In a way, the same applies to the technology we use every day. We also adapt it as much as possible to our own preferences and personal goals. Take your laptop or smartphone: you usually configure it to your own preferences as much as possible, with your own applications, your own layout and your own desktop.
The underlying operating system may be the same, but the way the device is used and the user experience varies from user to user. Just think about it: often it is not that easy to quickly find your way around someone else’s device.
The digital workspace: one size fits all?
This is exactly how it works with the digital workplace in an office environment: what works well for one colleague, leads to frustration and loss of productivity for another. It is therefore all the more remarkable that many organisations still opt for ‘one size fits all’ when it comes to the way in which they set up the digital workspace. All users are forced to work in the same way; with the same applications and tools, in the same environment and to the same standards.
At the same time, the number of available applications and functions is often growing so rapidly that users are increasingly in danger of losing the overview. Certainly, users who are less digitally literate will no longer know exactly which application they can use to do what, or what information they can find where.
One size fits none
The result: one size fits none. This leads to frustration, loss of productivity and unnecessary pressure on the IT department, which is busy all day ‘putting out fires’.
One solution could be to enable users or user groups to configure their digital workspace entirely as they see fit. Users determine for themselves, within certain preconditions, how they set up their digital workspace and which tools and applications they want to use for which task. They leave out everything they don’t need.
Not a viable option
In practical terms, however, this is usually not a viable option. For the average IT department, it is impossible to set up, manage and keep a separate digital environment up-to-date for each user group within an organisation.
In short: ‘complete’ freedom, within a certain bandwidth, is not possible. At the same time, you want to offer your users or groups the possibility of personalising and optimising their digital workspace and the associated user experience as much as possible. What to do now?
Central management, personalised experience
The solution: a digital workspace that you can manage centrally, but which can be customised for different user groups. By connecting the digital workspace to an identity platform such as Azure Active Directory, it becomes possible to give user groups – depending on their specific role and the corresponding rights – access to a digital environment that is tailored to them. Within this online workspace they will find only the systems and applications that are relevant to them at that particular moment.

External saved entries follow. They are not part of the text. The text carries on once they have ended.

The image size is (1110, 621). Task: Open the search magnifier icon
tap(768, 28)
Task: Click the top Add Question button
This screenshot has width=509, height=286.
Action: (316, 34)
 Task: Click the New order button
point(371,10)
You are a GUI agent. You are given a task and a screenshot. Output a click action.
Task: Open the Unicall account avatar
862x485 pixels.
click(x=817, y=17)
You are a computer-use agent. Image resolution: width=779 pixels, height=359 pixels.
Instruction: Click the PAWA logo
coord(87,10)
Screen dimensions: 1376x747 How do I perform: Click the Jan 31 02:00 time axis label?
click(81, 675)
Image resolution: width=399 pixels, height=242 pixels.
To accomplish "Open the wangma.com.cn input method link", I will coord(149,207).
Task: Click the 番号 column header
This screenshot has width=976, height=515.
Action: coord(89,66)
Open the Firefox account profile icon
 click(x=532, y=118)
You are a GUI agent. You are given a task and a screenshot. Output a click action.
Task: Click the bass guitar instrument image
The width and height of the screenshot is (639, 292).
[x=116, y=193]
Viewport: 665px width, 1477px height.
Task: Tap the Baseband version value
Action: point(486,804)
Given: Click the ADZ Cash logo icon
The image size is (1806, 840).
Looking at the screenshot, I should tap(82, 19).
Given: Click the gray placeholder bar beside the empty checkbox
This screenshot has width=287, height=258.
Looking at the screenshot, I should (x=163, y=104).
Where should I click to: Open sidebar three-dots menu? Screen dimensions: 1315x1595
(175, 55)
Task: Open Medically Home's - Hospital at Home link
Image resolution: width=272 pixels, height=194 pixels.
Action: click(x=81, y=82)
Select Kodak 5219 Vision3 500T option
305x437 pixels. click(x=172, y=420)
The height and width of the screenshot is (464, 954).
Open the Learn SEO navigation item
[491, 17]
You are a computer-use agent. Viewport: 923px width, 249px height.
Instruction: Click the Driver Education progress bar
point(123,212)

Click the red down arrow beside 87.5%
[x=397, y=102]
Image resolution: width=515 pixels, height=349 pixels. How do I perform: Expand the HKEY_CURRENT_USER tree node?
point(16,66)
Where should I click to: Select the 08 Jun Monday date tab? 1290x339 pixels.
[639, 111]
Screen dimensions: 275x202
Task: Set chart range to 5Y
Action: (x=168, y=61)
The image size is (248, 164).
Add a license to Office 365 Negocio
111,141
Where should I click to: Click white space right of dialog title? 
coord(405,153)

Such a construction combines the best of both worlds and offers numerous advantages to the various user groups within an organisation – and thus to the organisation as a whole.
Users only see what is relevant
In their centrally-managed digital workspace, users only see what is relevant to their own work after logging in. Depending on their role and the associated rights, they are granted access to specific local, hosted and web applications. You can do this within Workspace 365, for example, or integrate tile groups from Workspace 365 into your current digital workspace or intranet.
This solution can also be combined with conditional access, which sets conditions for accessing certain applications in the digital workspace. Thereby, you can stop people from accessing specific applications and information in certain ways. For example, it then becomes impossible to open certain sensitive files outside the company network. Or to open an application that only works in Chrome in Internet Explorer.
Simple group, user and application management
Such a centrally managed digital workspace offers advantages not only for the user, but also for the administrator. Thanks to the link of Workspace 365 to Azure Active Directory, user management takes place entirely in one central tool. Within this tool, the administrator can easily create groups.
They can also choose to delegate ownership of a group or application to multiple admins, such as managers. They then have more control over what their team members see within their digital workspace. And when a new employee joins? Then the administrator quickly creates a new digital workspace that, depending on the role of the new colleague and any other preconditions, offers exactly the right tools and information.
Application management also takes place from one central location within this solution. Users who want access to a certain application can simply request this within their own workplace. Submitting separate tickets is no longer necessary; the administrator receives all requests and can either grant or deny them immediately.
Productive and enjoyable work
The digital workspace does not exist. What works and what doesn’t differ from sector to sector, from company to company and – as we have seen – from user group to user group. This makes it all the more important to choose an approach that goes beyond one size fits all, without making it practically unworkable.
Our own Workspace365 platform offers all kinds of possibilities for this. By removing the distractions of irrelevant content, users can be more productive and work can be more enjoyable – and that’s what it’s all about.